Las 10 citas que destaco del libro son:

  1. Una excesiva acumulación de deuda por lo general conlleva riesgos estructurales más grandes de lo que podría pensarse en medio de un boom financiero. Las inyecciones de capital pueden hacer creer que un gobierno está logrando un gran crecimiento económico, cuando no es así. Si el sector privado se da un festín de empréstitos, los precios de la vivienda y las acciones pueden dispararse muy por encima de cualquier nivel sostenible a largo plazo y hacer que los bancos parezcan más estables y redituables de lo que son en realidad. En particular, cuando la deuda es a corto plazo y necesita refinanciarse constantemente.
  2. Las crisis bancarias conducen a un abrupto descenso del ingreso fiscal, así como a aumentos significativos en el gasto público (a veces rayando en el despilfarro). En promedio, la deuda pública se incrementa 86% en los tres años que siguen a una crisis bancaria.
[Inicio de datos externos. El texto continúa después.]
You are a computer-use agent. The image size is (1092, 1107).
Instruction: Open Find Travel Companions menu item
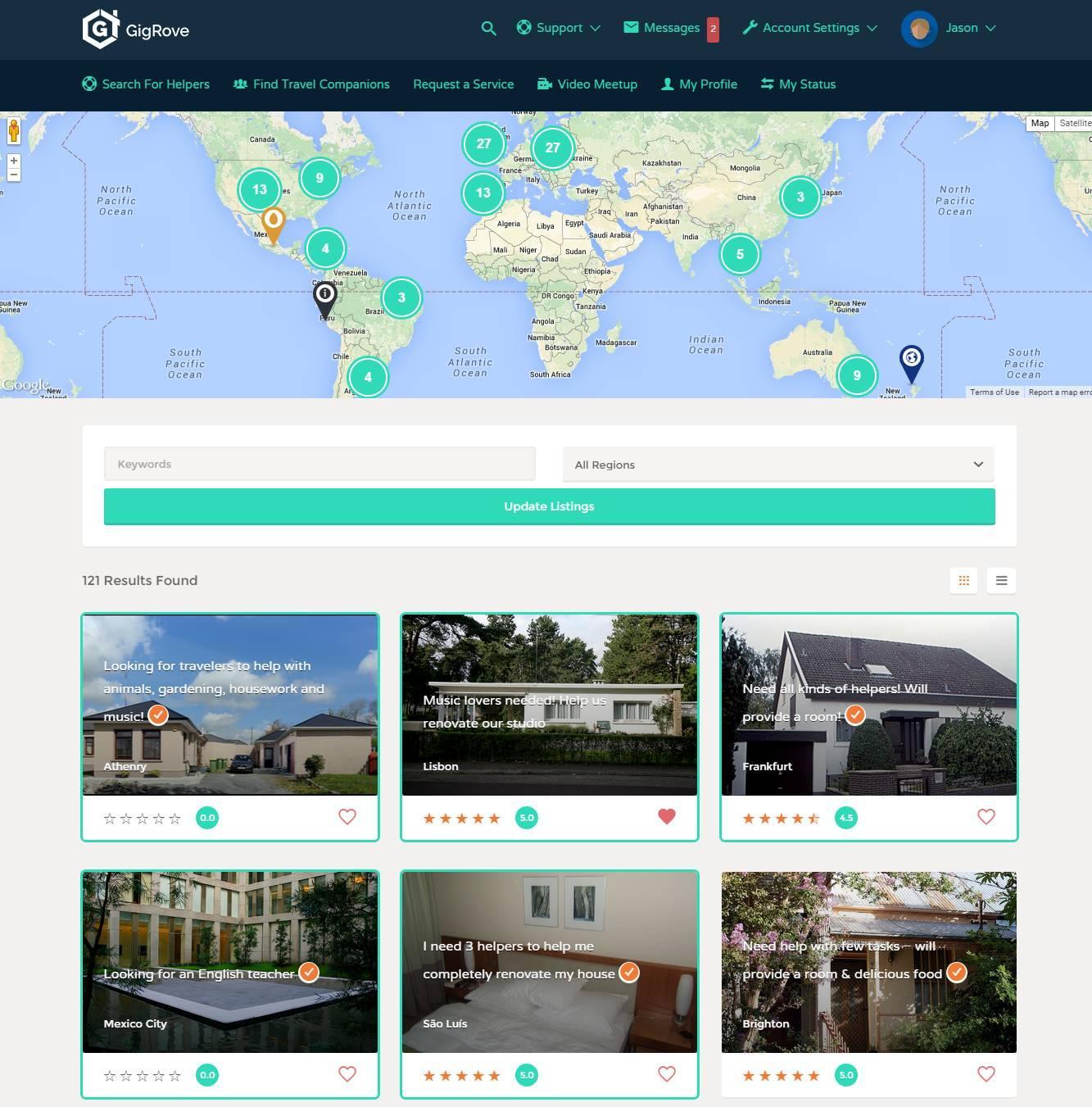pyautogui.click(x=311, y=84)
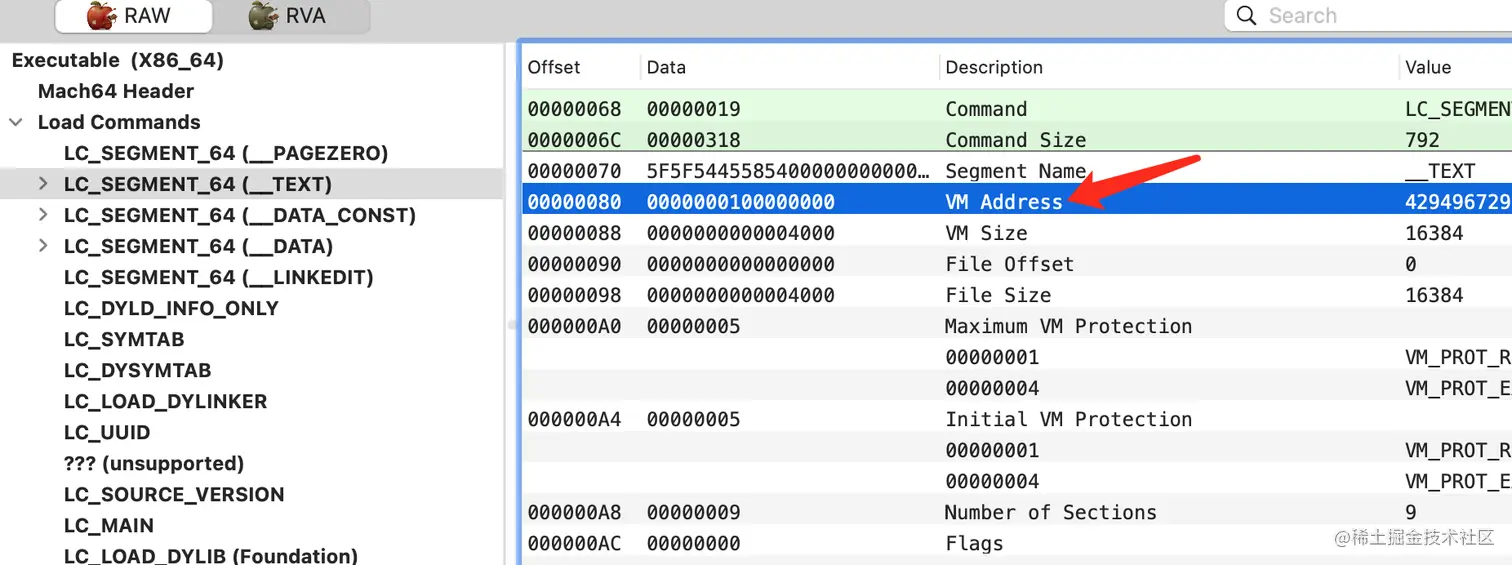Select LC_LOAD_DYLIB (Foundation) entry
Image resolution: width=1512 pixels, height=565 pixels.
tap(210, 556)
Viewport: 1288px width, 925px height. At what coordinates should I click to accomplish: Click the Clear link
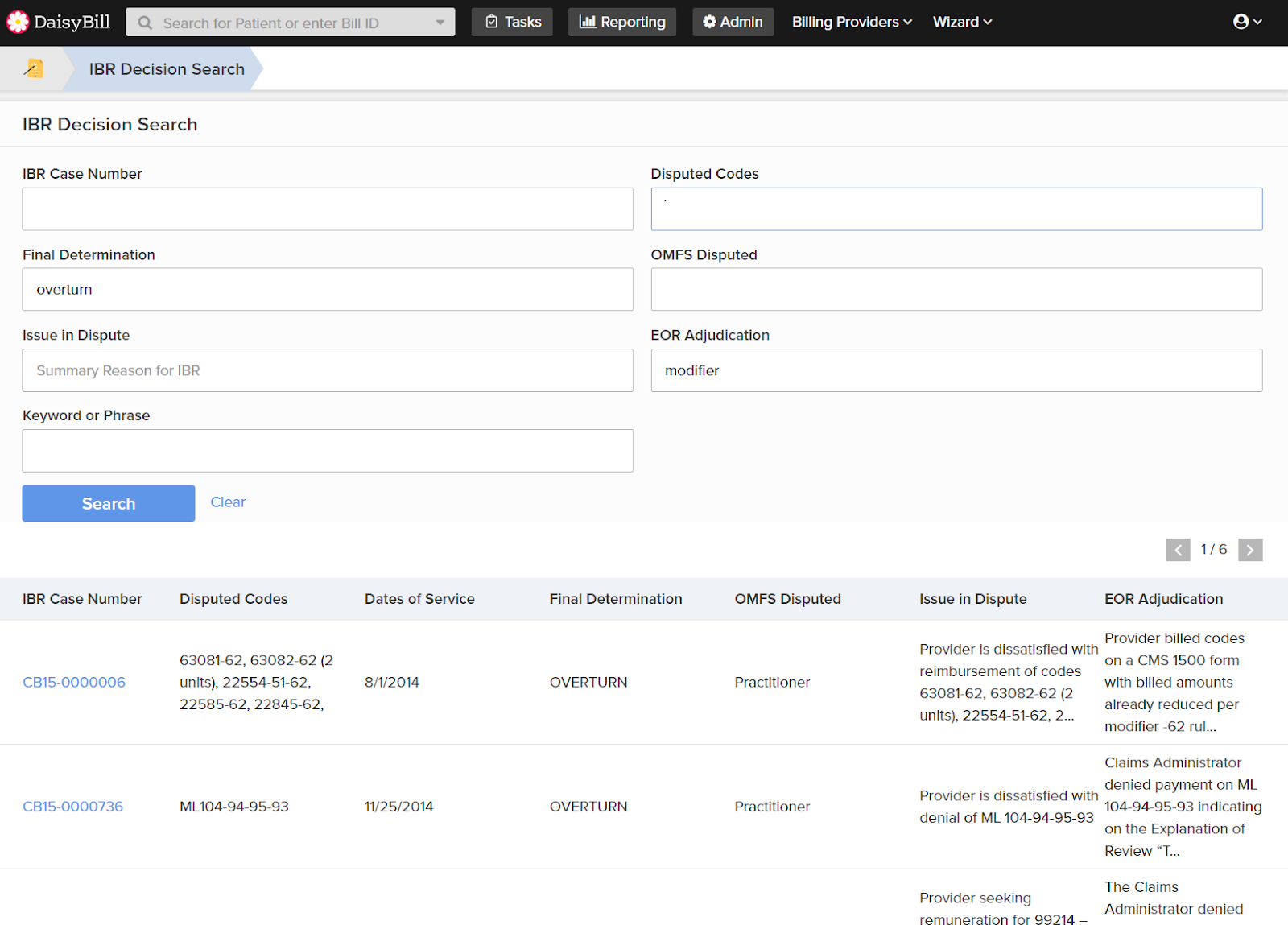pos(228,502)
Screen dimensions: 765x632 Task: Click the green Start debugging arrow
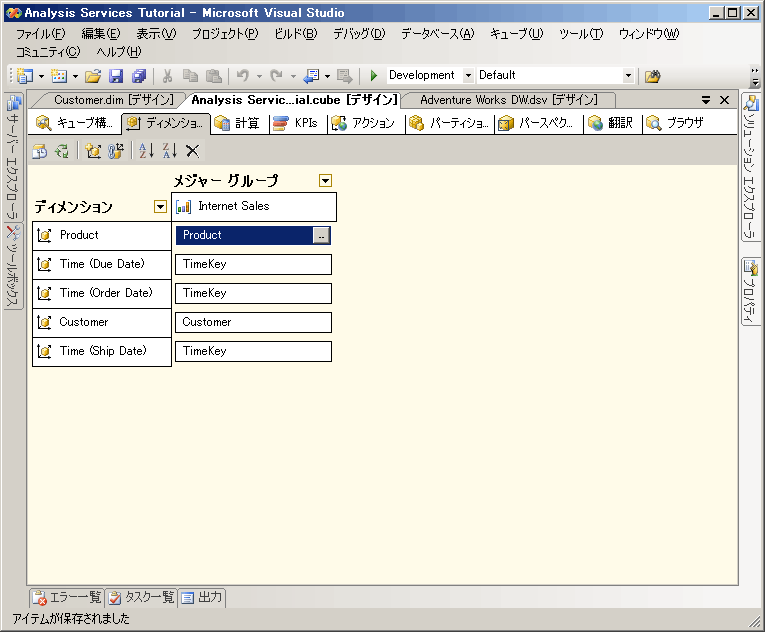(x=374, y=76)
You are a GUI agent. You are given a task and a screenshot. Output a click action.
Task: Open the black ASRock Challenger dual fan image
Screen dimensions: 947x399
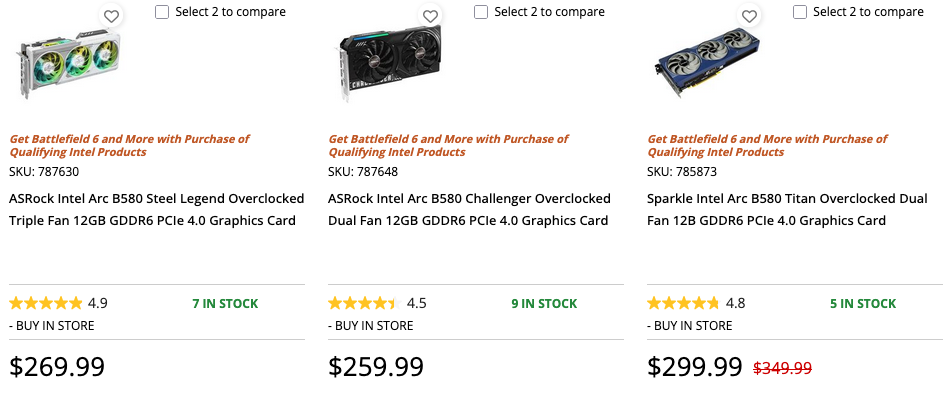[x=389, y=63]
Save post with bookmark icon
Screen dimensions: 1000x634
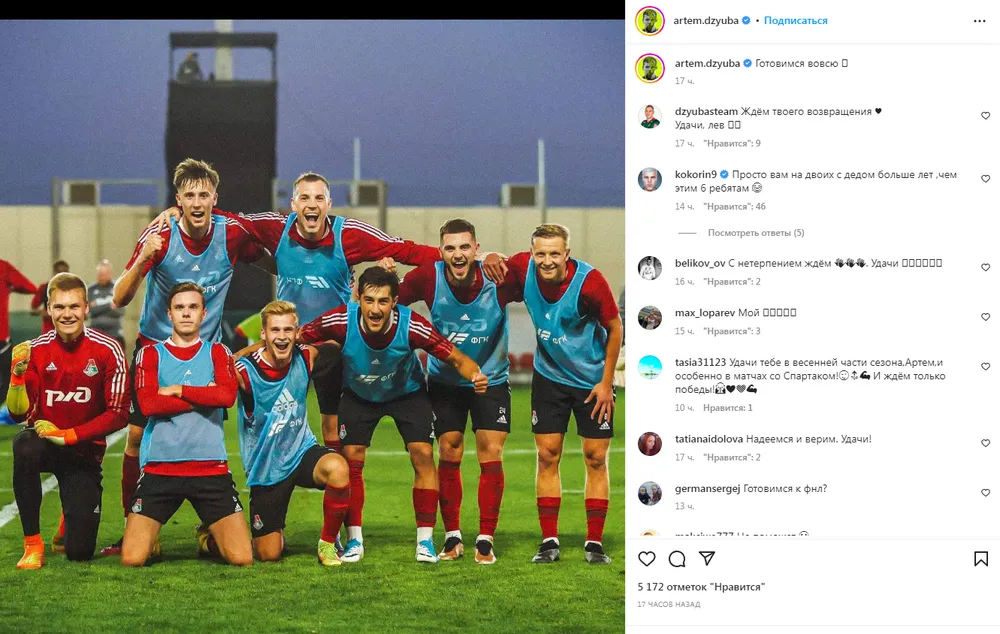pos(981,559)
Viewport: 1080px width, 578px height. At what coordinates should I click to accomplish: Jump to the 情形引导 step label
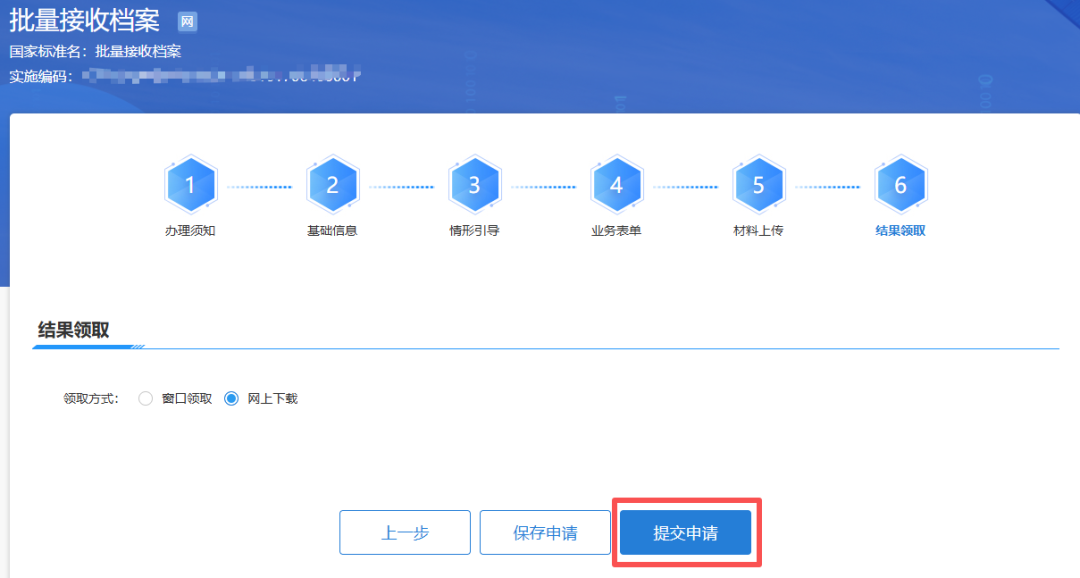click(x=474, y=230)
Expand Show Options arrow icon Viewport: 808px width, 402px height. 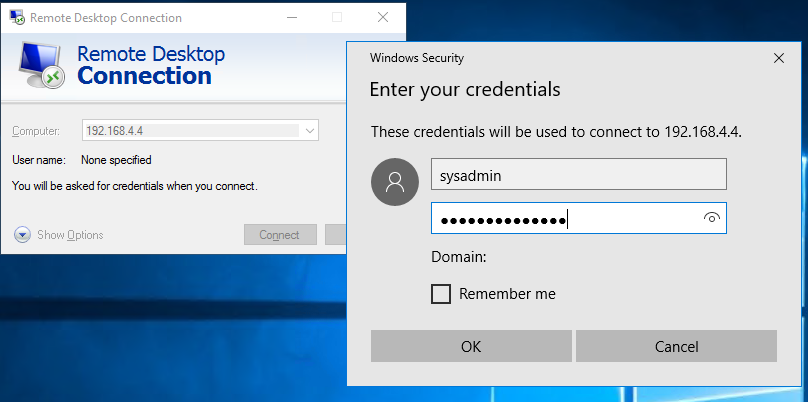[22, 235]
Estas repercusiones fiscales indirectas son pues mucho más grandes que los costos habituales de los rescates bancarios.
  3. La teoría económica explica que es precisamente la naturaleza volátil de la confianza, incluida su dependencia de la expectativa de la gente sobre eventos futuros, lo que hace tan difícil predecir el momento de una crisis de deuda.
  4. No es una sorpresa que las degradaciones (monetarias) hayan sido frecuentes y a gran escala sobre todo en épocas de guerra, cuando una reducción drástica en el contenido de plata de una moneda podía ofrecerle a los monarcas la fuente más importante de financiamiento.
  5. Sin duda los acreedores son cómplices del síndrome de “esta vez es distinto”.
  6. La depreciación monetaria está al servicio de la inflación.
  7. La norma dicta que un país deudor no debería deshacerse de sus exclusivos tesoros nacionales a fin de saldar sus deudas.
  8. Las crisis bancarias en un país pueden causar una perdida de confianza en países vecinos o similares a medida que los acreedores descubren problemas comunes.
  9. Los organismos internacionales pueden desempeñar una función importante en la reducción de riesgos, en primer lugar promoviendo una mayor transparencia en el manejo de la información, y en segundo lugar haciendo valer regulaciones en materia de apalancamiento.
  10. La tecnología ha cambiado, la estatura de los seres humanos ha cambiado y las modas han cambiado. Si embargo, la habilidad de los gobiernos y los inversionistas para autoengañarse una y otra vez provocando ataques de euforia por lo general terminan en lágrimas, parece seguir siendo una constante.
Carmen M. Reinhart

Carmen M. Reinhart

Web personal: http://www.carmenreinhart.com/

Licenciatura en Economía en 1975 por la Universidad Internacional de Florida  y Doctorada por Columbia en 1988.

Trabajó en Bear Stearns, en el departamento de investigaciones del Fondo Monetario Internacional (FMI) y como profesora en la Universidad de Maryland y la Universidad de Harvard, para luego volver al FMI entre 2001 y 2003.

Ha sido durante varios años profesora de Economía y directora del Centro para la Economía Internacional de la Universidad de Maryland e investigadora del National Bureau of Economic Research. Es la “Dennis Weatherstone Senior Fellow” del Instituto Peterson. También es miembro de varias organizaciones y comités, incluyendo el Consejo de Relaciones Exteriores.

Ha publicado numerosos artículos, sobre todo en la American Economic Review, Journal of Political Economy y Quarterly Journal of Economics. Sus temas favoritos son los flujos internacionales de capital, inflación, tipos de cambio y en especial, las crisis bancarias y financieras.

Kenneth S. Rogoff

Kenneth S. Rogoff

Licenciatura y maestría en economía summa cum laude por la Universidad de Yale en 1975 y PhD por el Massachusetts Institute of Technology.

Execonomista jefe del FMI y actual profesor de economía y política pública en la Universidad de Harvard.